## Task
Determine how many lines in the entries below contain "will", and output only that number.

---------- Exercise inputs

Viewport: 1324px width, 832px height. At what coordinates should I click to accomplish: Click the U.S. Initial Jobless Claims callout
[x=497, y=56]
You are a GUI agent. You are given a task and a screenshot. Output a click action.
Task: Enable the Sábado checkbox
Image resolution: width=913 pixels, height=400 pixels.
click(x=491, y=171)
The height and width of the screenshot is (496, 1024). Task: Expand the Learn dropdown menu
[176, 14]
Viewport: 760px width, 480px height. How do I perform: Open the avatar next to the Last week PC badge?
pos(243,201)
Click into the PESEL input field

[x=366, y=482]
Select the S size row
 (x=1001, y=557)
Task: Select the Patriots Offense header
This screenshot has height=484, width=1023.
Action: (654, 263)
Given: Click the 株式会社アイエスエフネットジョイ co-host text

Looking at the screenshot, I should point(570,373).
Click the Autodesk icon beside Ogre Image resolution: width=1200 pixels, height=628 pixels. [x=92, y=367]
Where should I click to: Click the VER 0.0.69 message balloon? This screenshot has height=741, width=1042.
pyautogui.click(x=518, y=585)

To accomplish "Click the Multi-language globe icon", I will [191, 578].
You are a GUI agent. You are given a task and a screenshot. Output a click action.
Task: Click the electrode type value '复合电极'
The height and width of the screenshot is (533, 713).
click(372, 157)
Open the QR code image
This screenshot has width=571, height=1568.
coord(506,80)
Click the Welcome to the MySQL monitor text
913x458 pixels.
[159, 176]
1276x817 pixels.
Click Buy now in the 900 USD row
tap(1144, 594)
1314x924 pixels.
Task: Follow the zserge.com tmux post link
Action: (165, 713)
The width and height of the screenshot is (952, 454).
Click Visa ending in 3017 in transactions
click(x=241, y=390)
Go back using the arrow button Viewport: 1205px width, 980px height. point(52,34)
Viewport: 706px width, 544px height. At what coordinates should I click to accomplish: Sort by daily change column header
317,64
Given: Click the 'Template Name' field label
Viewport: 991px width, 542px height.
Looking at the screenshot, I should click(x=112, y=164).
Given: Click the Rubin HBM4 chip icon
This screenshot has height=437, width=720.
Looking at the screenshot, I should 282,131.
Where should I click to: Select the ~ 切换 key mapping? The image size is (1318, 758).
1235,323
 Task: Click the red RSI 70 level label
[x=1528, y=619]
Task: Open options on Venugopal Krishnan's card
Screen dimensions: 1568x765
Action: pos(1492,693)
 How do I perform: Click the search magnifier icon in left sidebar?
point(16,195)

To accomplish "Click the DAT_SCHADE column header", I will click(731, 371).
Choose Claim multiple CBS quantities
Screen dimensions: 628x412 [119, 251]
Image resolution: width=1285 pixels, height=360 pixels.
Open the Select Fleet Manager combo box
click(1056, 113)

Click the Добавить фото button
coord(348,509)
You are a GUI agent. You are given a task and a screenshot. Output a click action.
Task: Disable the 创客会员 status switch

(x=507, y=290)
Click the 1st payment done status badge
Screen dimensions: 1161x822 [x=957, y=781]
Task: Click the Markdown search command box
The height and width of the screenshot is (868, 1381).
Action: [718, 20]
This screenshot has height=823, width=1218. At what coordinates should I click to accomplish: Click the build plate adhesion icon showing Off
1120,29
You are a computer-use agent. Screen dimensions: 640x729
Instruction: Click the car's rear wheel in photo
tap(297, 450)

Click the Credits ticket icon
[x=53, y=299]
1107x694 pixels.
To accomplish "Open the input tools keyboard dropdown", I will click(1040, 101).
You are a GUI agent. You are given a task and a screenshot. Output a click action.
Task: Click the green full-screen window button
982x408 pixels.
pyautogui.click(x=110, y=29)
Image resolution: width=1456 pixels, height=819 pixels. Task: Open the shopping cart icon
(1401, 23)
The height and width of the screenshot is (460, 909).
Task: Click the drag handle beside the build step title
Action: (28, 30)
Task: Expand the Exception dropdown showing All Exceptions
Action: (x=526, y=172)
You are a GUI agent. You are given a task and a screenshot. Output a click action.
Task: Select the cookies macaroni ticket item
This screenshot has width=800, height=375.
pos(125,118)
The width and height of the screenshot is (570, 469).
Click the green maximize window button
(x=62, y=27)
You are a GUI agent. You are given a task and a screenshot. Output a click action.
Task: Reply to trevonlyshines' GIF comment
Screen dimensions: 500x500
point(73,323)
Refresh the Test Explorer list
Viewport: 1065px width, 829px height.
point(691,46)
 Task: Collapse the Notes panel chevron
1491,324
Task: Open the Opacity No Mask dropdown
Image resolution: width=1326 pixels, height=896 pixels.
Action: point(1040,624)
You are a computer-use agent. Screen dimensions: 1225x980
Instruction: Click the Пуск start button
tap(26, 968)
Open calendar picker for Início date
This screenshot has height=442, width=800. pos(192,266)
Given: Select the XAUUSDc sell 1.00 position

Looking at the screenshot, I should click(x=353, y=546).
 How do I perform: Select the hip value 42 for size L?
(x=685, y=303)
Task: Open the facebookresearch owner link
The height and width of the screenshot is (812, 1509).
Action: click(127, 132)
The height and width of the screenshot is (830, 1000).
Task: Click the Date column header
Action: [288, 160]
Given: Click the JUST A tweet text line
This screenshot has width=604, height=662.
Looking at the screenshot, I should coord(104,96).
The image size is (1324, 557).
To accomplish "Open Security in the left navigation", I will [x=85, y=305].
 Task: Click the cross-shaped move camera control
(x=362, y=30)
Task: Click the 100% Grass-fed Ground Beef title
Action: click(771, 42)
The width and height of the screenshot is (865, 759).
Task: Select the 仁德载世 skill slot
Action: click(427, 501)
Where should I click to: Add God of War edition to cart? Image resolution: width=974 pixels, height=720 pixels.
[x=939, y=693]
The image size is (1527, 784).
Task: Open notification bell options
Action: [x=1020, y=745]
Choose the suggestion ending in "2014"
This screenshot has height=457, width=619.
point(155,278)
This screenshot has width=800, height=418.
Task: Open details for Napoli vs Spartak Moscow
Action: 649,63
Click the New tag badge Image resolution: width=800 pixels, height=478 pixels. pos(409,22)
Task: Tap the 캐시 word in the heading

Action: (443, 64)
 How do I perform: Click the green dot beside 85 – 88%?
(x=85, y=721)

--------------------

## Response
4